| Data shown |

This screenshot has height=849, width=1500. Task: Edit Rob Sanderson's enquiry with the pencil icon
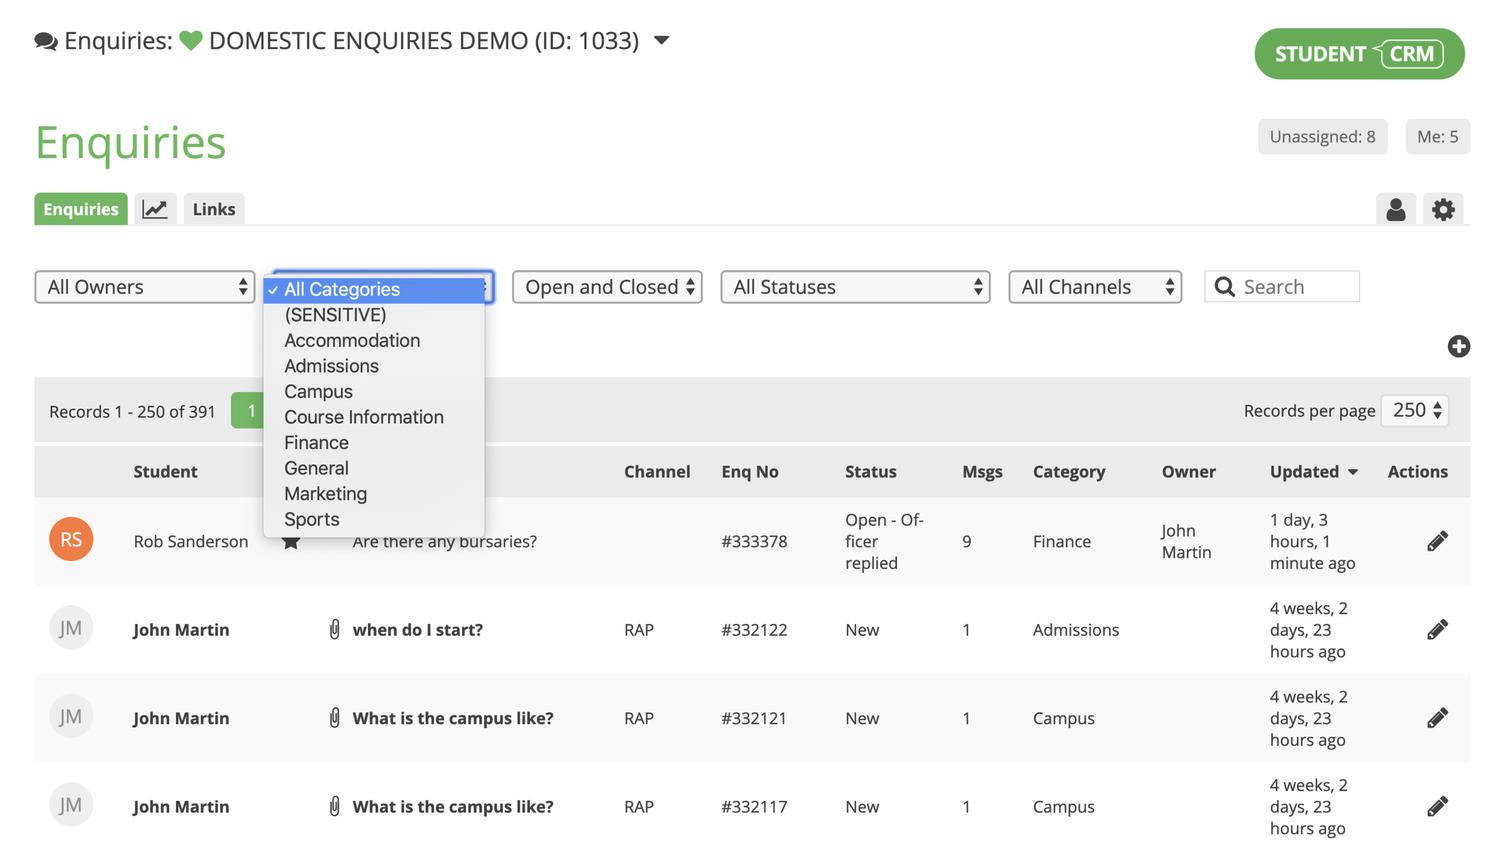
--
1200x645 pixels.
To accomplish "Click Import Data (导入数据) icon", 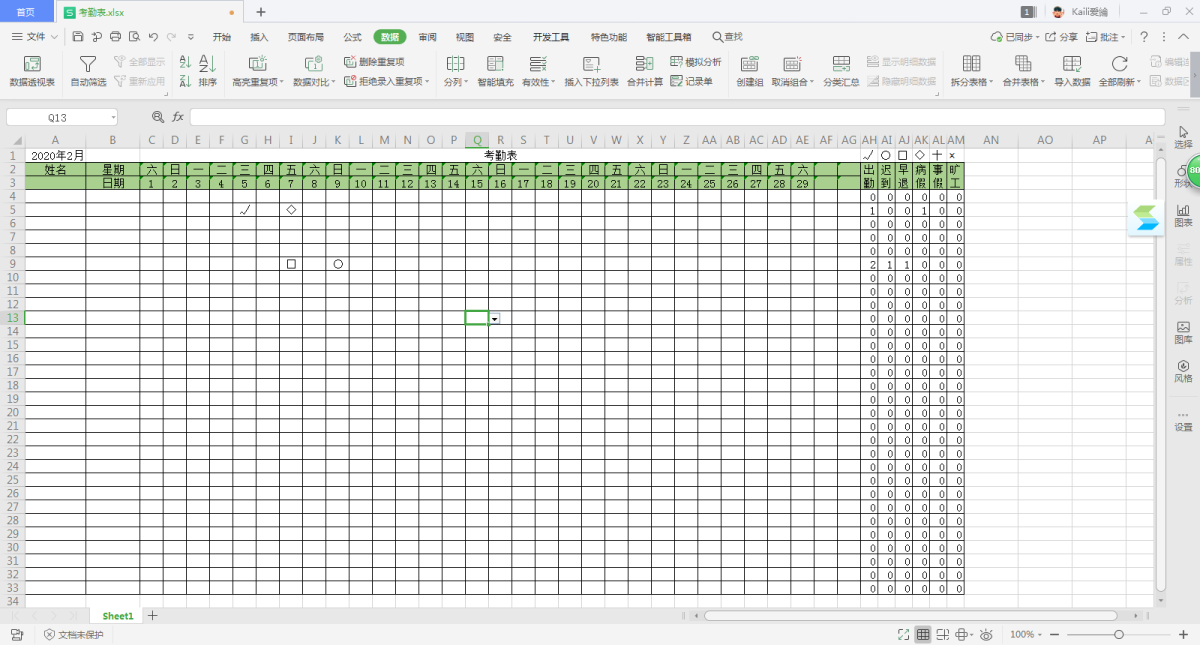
---
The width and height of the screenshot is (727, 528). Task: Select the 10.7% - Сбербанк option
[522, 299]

| How to complete this task |
Set down exactly the lines above, from the line containing "1200x645 pixels." through the line containing "Import Data (导入数据)". Skip the pictures.

| Output of the exercise |
1200x645 pixels.
To accomplish "Click Import Data (导入数据) icon", 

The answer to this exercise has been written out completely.